Entries locating text and items
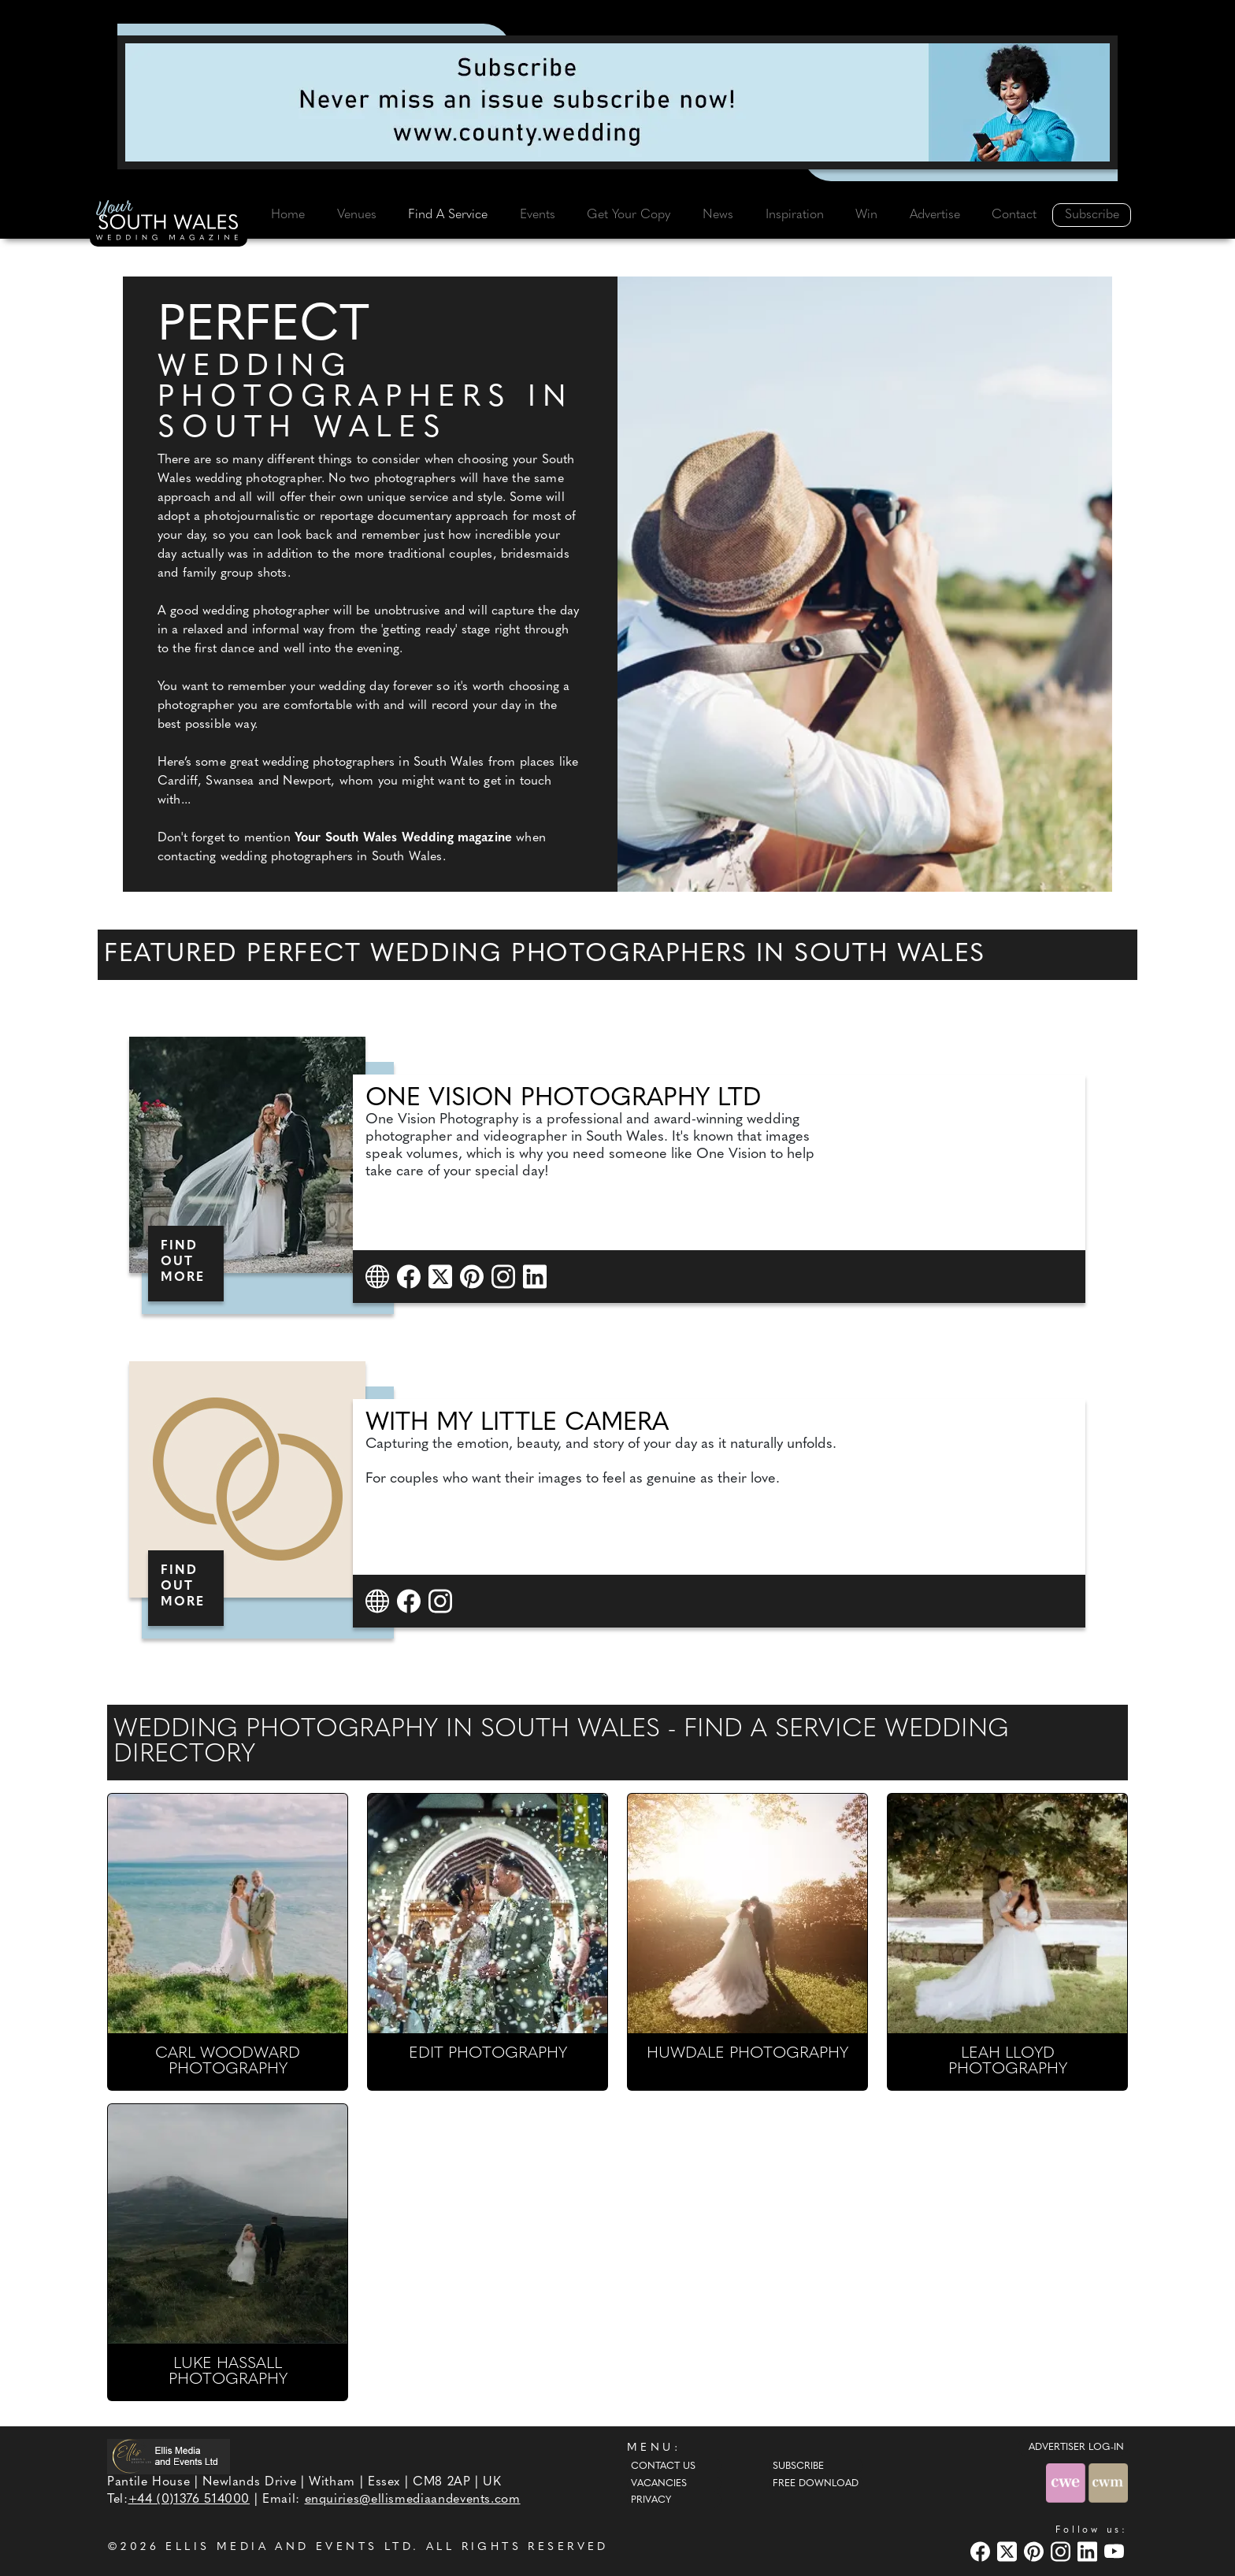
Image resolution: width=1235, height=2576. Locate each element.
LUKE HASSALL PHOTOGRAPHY (228, 2372)
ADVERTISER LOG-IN (1076, 2447)
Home (288, 215)
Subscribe (1092, 215)
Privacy (651, 2500)
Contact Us (663, 2466)
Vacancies (659, 2484)
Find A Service (448, 215)
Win (866, 215)
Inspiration (795, 215)
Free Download (816, 2484)
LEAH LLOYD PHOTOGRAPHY (1007, 2061)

● **Stated goal**
Rewrite the data above with "PHOTOGRAPHY" changed to "STUDIO" wherever it occurs, keeping everything else the same and leaving out the pictures.

● **Reply**
Image resolution: width=1235, height=2576. Locate each element.
LUKE HASSALL STUDIO (228, 2372)
ADVERTISER LOG-IN (1076, 2447)
Home (288, 215)
Subscribe (1092, 215)
Privacy (651, 2500)
Contact Us (663, 2466)
Vacancies (659, 2484)
Find A Service (448, 215)
Win (866, 215)
Inspiration (795, 215)
Free Download (816, 2484)
LEAH LLOYD STUDIO (1007, 2061)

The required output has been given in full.